• [Try it] The data below is to be copied exactly, line by line.

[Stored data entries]

=======

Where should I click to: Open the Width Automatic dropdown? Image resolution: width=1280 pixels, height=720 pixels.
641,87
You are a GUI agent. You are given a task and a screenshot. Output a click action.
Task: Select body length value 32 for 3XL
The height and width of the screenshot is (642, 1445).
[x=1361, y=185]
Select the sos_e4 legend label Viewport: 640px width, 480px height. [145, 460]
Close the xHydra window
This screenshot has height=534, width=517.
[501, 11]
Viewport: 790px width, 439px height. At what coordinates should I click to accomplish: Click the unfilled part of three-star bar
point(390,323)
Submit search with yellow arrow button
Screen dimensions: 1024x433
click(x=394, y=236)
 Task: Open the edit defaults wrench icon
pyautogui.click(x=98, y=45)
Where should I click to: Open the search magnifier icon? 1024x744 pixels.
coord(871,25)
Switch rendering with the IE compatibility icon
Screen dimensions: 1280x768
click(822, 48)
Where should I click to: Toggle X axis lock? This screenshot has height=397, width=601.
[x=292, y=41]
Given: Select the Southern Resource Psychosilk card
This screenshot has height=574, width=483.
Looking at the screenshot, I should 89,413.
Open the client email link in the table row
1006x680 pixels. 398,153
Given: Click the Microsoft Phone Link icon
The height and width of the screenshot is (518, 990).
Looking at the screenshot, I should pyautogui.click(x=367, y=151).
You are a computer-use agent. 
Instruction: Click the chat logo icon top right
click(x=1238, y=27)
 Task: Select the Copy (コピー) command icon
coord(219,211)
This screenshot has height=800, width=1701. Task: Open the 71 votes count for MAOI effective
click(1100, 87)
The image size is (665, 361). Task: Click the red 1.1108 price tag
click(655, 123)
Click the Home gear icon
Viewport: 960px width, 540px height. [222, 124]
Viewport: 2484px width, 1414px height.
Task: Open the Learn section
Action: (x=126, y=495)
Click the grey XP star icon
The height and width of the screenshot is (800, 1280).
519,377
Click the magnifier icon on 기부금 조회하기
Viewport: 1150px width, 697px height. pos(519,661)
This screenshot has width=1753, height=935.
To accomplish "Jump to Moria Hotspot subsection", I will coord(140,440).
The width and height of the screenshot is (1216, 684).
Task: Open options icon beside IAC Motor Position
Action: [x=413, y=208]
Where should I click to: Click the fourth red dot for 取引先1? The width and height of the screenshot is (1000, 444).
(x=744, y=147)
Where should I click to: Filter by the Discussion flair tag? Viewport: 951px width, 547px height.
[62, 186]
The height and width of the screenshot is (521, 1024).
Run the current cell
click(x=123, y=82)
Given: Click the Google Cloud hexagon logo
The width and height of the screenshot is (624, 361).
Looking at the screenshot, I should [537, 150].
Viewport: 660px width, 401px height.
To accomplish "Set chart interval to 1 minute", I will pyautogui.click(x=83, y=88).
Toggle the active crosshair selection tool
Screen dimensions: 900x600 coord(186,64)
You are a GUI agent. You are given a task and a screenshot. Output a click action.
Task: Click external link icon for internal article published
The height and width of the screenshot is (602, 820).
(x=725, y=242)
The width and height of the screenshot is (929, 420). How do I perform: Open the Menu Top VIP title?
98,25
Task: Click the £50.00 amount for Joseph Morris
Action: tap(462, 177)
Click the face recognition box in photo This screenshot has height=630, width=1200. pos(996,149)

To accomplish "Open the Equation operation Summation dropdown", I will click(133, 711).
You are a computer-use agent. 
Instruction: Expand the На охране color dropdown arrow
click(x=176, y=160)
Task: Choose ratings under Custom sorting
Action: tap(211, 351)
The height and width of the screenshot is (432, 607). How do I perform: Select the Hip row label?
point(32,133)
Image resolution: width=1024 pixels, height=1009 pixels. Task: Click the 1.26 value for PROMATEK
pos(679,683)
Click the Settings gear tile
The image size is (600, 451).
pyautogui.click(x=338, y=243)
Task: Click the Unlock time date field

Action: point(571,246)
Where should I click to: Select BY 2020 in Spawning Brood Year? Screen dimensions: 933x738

=======

• [Exercise result]
Where should I click to: Open the Width Automatic dropdown? Image resolution: width=1280 pixels, height=720 pixels.
641,87
You are a GUI agent. You are given a task and a screenshot. Output a click action.
Task: Select body length value 32 for 3XL
The height and width of the screenshot is (642, 1445).
[x=1361, y=185]
Select the sos_e4 legend label Viewport: 640px width, 480px height. [145, 460]
Close the xHydra window
This screenshot has height=534, width=517.
[501, 11]
Viewport: 790px width, 439px height. At what coordinates should I click to accomplish: Click the unfilled part of three-star bar
point(390,323)
Submit search with yellow arrow button
Screen dimensions: 1024x433
click(x=394, y=236)
 Task: Open the edit defaults wrench icon
pyautogui.click(x=98, y=45)
Where should I click to: Open the search magnifier icon? 1024x744 pixels.
coord(871,25)
Switch rendering with the IE compatibility icon
Screen dimensions: 1280x768
click(822, 48)
Where should I click to: Toggle X axis lock? This screenshot has height=397, width=601.
[x=292, y=41]
Given: Select the Southern Resource Psychosilk card
This screenshot has height=574, width=483.
Looking at the screenshot, I should 89,413.
Open the client email link in the table row
1006x680 pixels. 398,153
Given: Click the Microsoft Phone Link icon
The height and width of the screenshot is (518, 990).
Looking at the screenshot, I should pyautogui.click(x=367, y=151).
You are a computer-use agent. 
Instruction: Click the chat logo icon top right
click(x=1238, y=27)
 Task: Select the Copy (コピー) command icon
coord(219,211)
This screenshot has height=800, width=1701. Task: Open the 71 votes count for MAOI effective
click(1100, 87)
The image size is (665, 361). Task: Click the red 1.1108 price tag
click(655, 123)
Click the Home gear icon
Viewport: 960px width, 540px height. [222, 124]
Viewport: 2484px width, 1414px height.
Task: Open the Learn section
Action: (x=126, y=495)
Click the grey XP star icon
The height and width of the screenshot is (800, 1280).
519,377
Click the magnifier icon on 기부금 조회하기
Viewport: 1150px width, 697px height. pos(519,661)
This screenshot has width=1753, height=935.
To accomplish "Jump to Moria Hotspot subsection", I will coord(140,440).
The width and height of the screenshot is (1216, 684).
Task: Open options icon beside IAC Motor Position
Action: [x=413, y=208]
Where should I click to: Click the fourth red dot for 取引先1? The width and height of the screenshot is (1000, 444).
(x=744, y=147)
Where should I click to: Filter by the Discussion flair tag? Viewport: 951px width, 547px height.
[62, 186]
The height and width of the screenshot is (521, 1024).
Run the current cell
click(x=123, y=82)
Given: Click the Google Cloud hexagon logo
The width and height of the screenshot is (624, 361).
Looking at the screenshot, I should [537, 150].
Viewport: 660px width, 401px height.
To accomplish "Set chart interval to 1 minute", I will pyautogui.click(x=83, y=88).
Toggle the active crosshair selection tool
Screen dimensions: 900x600 coord(186,64)
You are a GUI agent. You are given a task and a screenshot. Output a click action.
Task: Click external link icon for internal article published
The height and width of the screenshot is (602, 820).
(x=725, y=242)
The width and height of the screenshot is (929, 420). How do I perform: Open the Menu Top VIP title?
98,25
Task: Click the £50.00 amount for Joseph Morris
Action: tap(462, 177)
Click the face recognition box in photo This screenshot has height=630, width=1200. pos(996,149)

To accomplish "Open the Equation operation Summation dropdown", I will click(133, 711).
You are a computer-use agent. 
Instruction: Expand the На охране color dropdown arrow
click(x=176, y=160)
Task: Choose ratings under Custom sorting
Action: tap(211, 351)
The height and width of the screenshot is (432, 607). How do I perform: Select the Hip row label?
point(32,133)
Image resolution: width=1024 pixels, height=1009 pixels. Task: Click the 1.26 value for PROMATEK
pos(679,683)
Click the Settings gear tile
The image size is (600, 451).
pyautogui.click(x=338, y=243)
Task: Click the Unlock time date field

Action: point(571,246)
Where should I click to: Select BY 2020 in Spawning Brood Year? Screen dimensions: 933x738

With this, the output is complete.